──────── SOURCE TEXT

The past week and the next couple of weeks, have been and are going to be pretty hectic for me. It’s a time where everything is coming to fruition. At the end of 2010 I woke up, very unhappy with every aspect of my life. I hated my job, my relationship, my living arrangements, my body, my financial situation and everything else about my life. I was becoming a bitter twisted person and even worse, life was breaking me. Things became so bad that I would get home from work, lock myself in the shower and cry while the water ran to disguise my moans of misery. I would quickly wash the tears off my face and return to the life that I hated with a blank face to hide all the anger, hurt and disappointment I felt inside.
I needed a plan, I needed an out, I needed a fix, I needed anything. I leaped into action. I leased out my house, moved back home, signed up for night school and started heading in a whole new direction. By the middle of the year I had a new career with a great company and an incredible future. A few months later I moved in with a friend of mine and no longer had to live at home. Now the time has come where the lease is up, it’s time for my tenant to leave and for me to move back into my own home. It’s been a crazy year and the final pieces of the plan are coming together. It’s amazing to think that in a little over a year I have turned all those things around. I’m not saying that my life is now perfect or anything but I can at least say now that I am happy most of the time which is a lot more than I could say a year ago.
Looking back at how much I accomplished in this past year makes me wonder how much I can accomplish in the upcoming year. Last year there was a major focus on career, making as many changes as possible and finding myself. This year some of the things I would like to focus on are fitness, finances, finding happiness in the simple things, spending more time with people who make me smile and less time with people who don’t. Is there anything I have missed? What are some of your goals this year?
So I had a blog all planned out and ready to go for today and then I saw this video. It blew me away. Its far more important that you watch this than read my blog. If you havn’t already seen it make sure you check it out. It’s the most amazing video I have seen in a long time. Makes me proud to be an Aussie but the message is true world wide.
What do you think? Do you love this video as much as I do?

────────────────

▶ WORK ORDER
Translate this sentence from the blog post into Spanish: "By the middle of the year I had a new career with a great company and an incredible future." The records have no connection to the blog post.

──────── RECORDS SHOWN

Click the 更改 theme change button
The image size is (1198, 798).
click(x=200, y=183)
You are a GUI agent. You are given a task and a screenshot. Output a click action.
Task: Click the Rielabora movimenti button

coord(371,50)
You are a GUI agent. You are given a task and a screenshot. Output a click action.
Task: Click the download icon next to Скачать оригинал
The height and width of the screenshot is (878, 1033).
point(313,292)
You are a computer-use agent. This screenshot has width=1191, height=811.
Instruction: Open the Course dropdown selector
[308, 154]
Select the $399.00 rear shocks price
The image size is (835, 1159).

────────────────

▶ WRITTEN ANSWER
A mediados del año tenía una nueva carrera en una gran empresa y un futuro increíble.